Projects weighted too heavily with a law partner’s time would be expensive (for the law firm) and not optimized for profit. Devoting too little of a partner’s time would leave clients feeling undervalued. Optimizing profit and perceived value had to be achieved by spreading partners’ time throughout a number of cases and balancing the remaining resources needed for a case with the less-expensive fees of associates and paralegals. “Clients are most likely to stay with you if you deliver just the right mix,” says Bryan Cave’s CIO John Alber.

The law firm’s traditional method of analyzing collected fees and profit used a spreadsheet that was complicated and took too long. “Spreadsheets provide a level of detail that can be valuable for analysts,” says Alber, “but the information in a spreadsheet can be confusing and difficult to work with.”Alber says he decided it was better to build an easy-to-understand interface using business intelligence tools; although the company will not release specific figures, Alber says since the company implemented its first BI tool in 2004, both profitability and hours leveraged—the hours worked by equity partners and all other fee earners at the firm—have increased substantially.

The tools also allow lawyers to track budgets in real time so that they can quickly make adjustments. The BI tools even provide a diversity dashboard, which tracks the hourly mix of women and minorities working on the firm’s cases, a feature the company will license to Redwood Analytics for sale to other law firms. The firm developed this diversity tool to bring transparency to the diversity reporting process required by many clients. In other words, the tools provide Bryan Cave with a method of customizing its fees and helping clients better understand what they get for their money.

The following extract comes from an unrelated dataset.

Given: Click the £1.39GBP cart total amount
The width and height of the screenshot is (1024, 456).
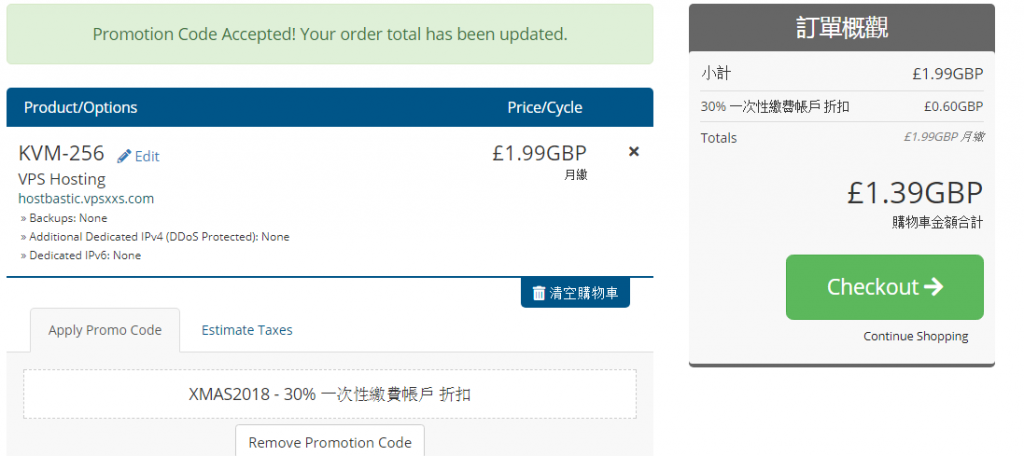Looking at the screenshot, I should [x=915, y=193].
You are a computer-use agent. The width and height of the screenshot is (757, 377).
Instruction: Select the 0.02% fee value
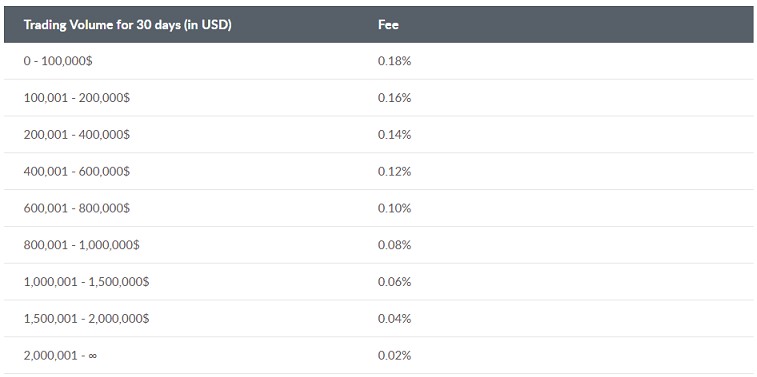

As an illustration, Alber points to the customized pricing one lawyer gave to his real estate client. “Developers think in terms of square feet,” says Alber, “and this client couldn’t understand why legal fees for a 400,000-squarefoot building might be the same as for a 4,000-square-foot building, though it required the same amount of the lawyer’s time.” So the lawyer used the pricing and staffing modeling tools and historical analysis tools to determine whether it made sense for the law firm to charge clients based on the size of their projects.

He found that while there was risk of underpricing large buildings, the deal volume in small buildings offset that risk for the law firm. The result made per-square-foot pricing possible.

“It may be possible that someone with enough willpower or manpower could do that using traditional analysis,” says Alber, “but this lawyer had the information right at his fingertips.” Business intelligence enables “us to be in touch with clients and shift things around in response to what customers are asking,” says Alber. Adopting new and improved project management, pricing, and customer service capabilities required planning, appropriate pacing, and user buy-in.

“In today’s environment, you can’t do value innovation without being in touch with the economics of your business, without really understanding where you make money and where you don’t, and that’s what business intelligence tools do,” says Alber. “Our goal,” he says, “is to build the best long-term relationships in the world.”